Such a copolymer comprising a vinyl carboxylic acid ester compound and an organosiloxane compound as component (C) can be produced by a conventionally known method such as anionic polymerization or radical polymerization. For example, an AB block copolymer can be produced by subjecting a vinyl carboxylic acid ester compound to living anion polymerization and then anionic polymerization of hexaorganocyclotrisiloxane. Further, (AB) n block copolymer can be produced by radical polymerization of a polyorganosiloxane macroinitiator having a radical reaction initiating group at the molecular end and a vinyl carboxylic acid ester compound. Further, a vinyl carboxylic acid ester compound is obtained by radical polymerization of a vinyl carboxylic acid ester compound and a linear polyorganosiloxane macromonomer having at least one radical reactive unsaturated group in the molecule in the presence of a radical reaction catalyst. It is possible to produce a graft copolymer in which a block having a continuous skeleton is used as a main skeleton and a block in which organosiloxane units are continuous is branched. In addition, by radical polymerization of a polyorganosiloxane having a mercapto group in the side chain and a vinyl carboxylic acid ester compound in the presence of a radical reaction catalyst, a block in which organosiloxane units are continuous is the main skeleton, and the vinyl carboxylic acid ester compound is A graft copolymer in which continuous blocks are branched into branches can be produced.
[0012]
The amount of component (C) is 0.1 to 200 parts by weight per 100 parts by weight of the thermoplastic resin of component (A). This is because when the blending amount of the component (C) is less than 0.1 part by weight, the function of improving the compatibility between the thermoplastic resin of the component (A) and the polyorganosiloxane of the component (B) is not seen, If it exceeds 200 parts by weight, the mechanical strength of the thermoplastic resin composition is lowered.
[0013]
The thermoplastic resin composition of the present invention can be produced by uniformly mixing the components (A), (B) and (C). The apparatus used for the production can be produced using a conventionally known kneading apparatus such as a batch-type heating kneading apparatus or a continuous heating and mixing apparatus used for kneading general thermoplastic resins. Here, the blending order of the components (A), (B) and (C) is arbitrary, and the heating and kneading conditions may generally be the same as those in the case of melt kneading the thermoplastic resin of the component (A), A kneading time of several minutes or more is sufficient.

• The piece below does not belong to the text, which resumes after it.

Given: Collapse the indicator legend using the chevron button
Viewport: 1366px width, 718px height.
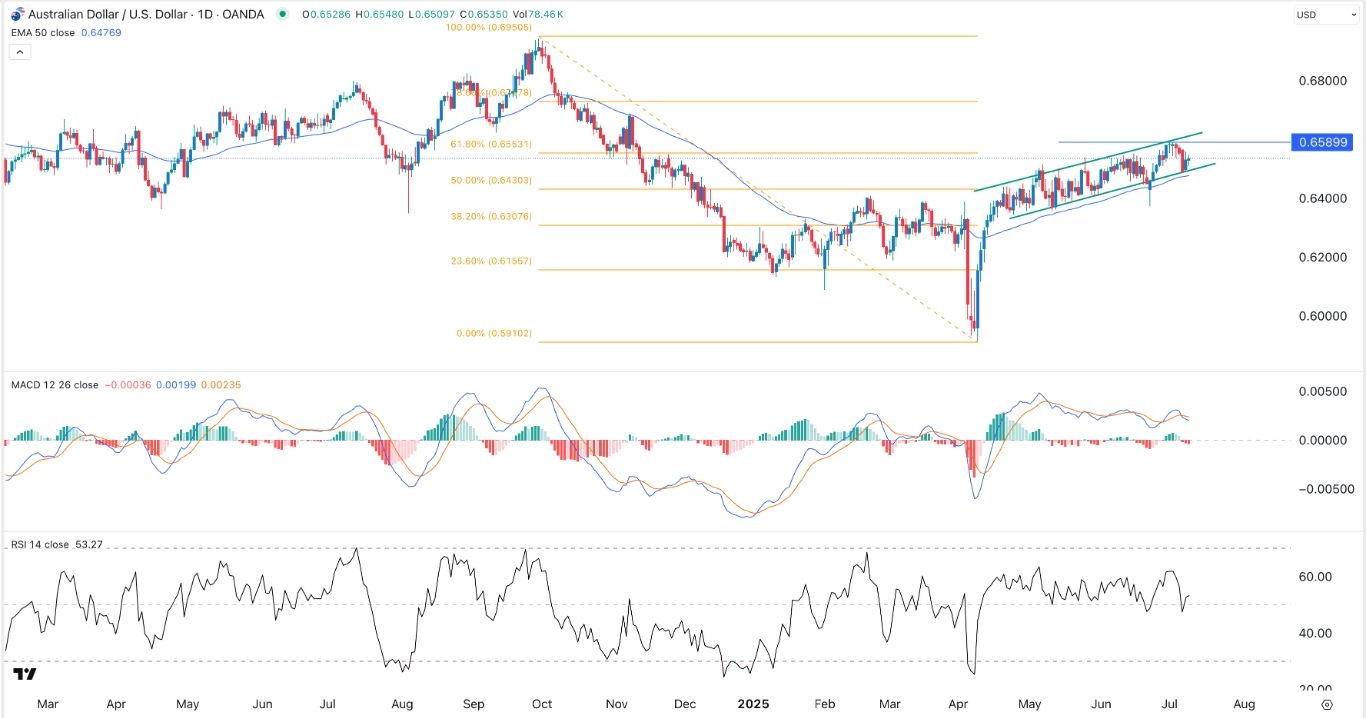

In addition, in the thermoplastic resin composition of the present invention, in addition to the components (A), (B) and (C), modifiers and additives for thermoplastic resins, such as glass fiber, carbon fiber, mica, It is important to add reinforcing agents or fillers such as talc and silica fine powder, molding processability improvers such as organic lubricants, flame retardants, antistatic agents, colorants such as pigments, and special additives such as antibacterial agents. There is no problem as long as the object of the invention is not impaired.
[0014]
Since the thermoplastic resin composition of the present invention contains the component (C), the dispersibility of the polyorganosiloxane in the thermoplastic resin is good. Therefore, the thermoplastic resin composition containing the conventional polyorganosiloxane alone is used. Compared to moldability, mold release, lubricity, water repellency, mechanical strength and the like. The thermoplastic resin composition of the present invention is directly used as a molded product by injection molding or extrusion molding. Further, as a modifier for thermoplastic resins, particularly AS resin or ABS resin, it can be added to these resins and used.
[0015]
【Example】
Hereinafter, the present invention will be described with reference to examples. “Parts” in Examples and Comparative Examples means parts by weight, viscosity is a value measured at 25 ° C., and cSt represents centistokes. In the examples, the appearance of the molded product was observed, the average particle diameter of the polyorganosiloxane phase, the lubricity, the tensile strength, and the impact strength of the molded product were measured according to the following methods.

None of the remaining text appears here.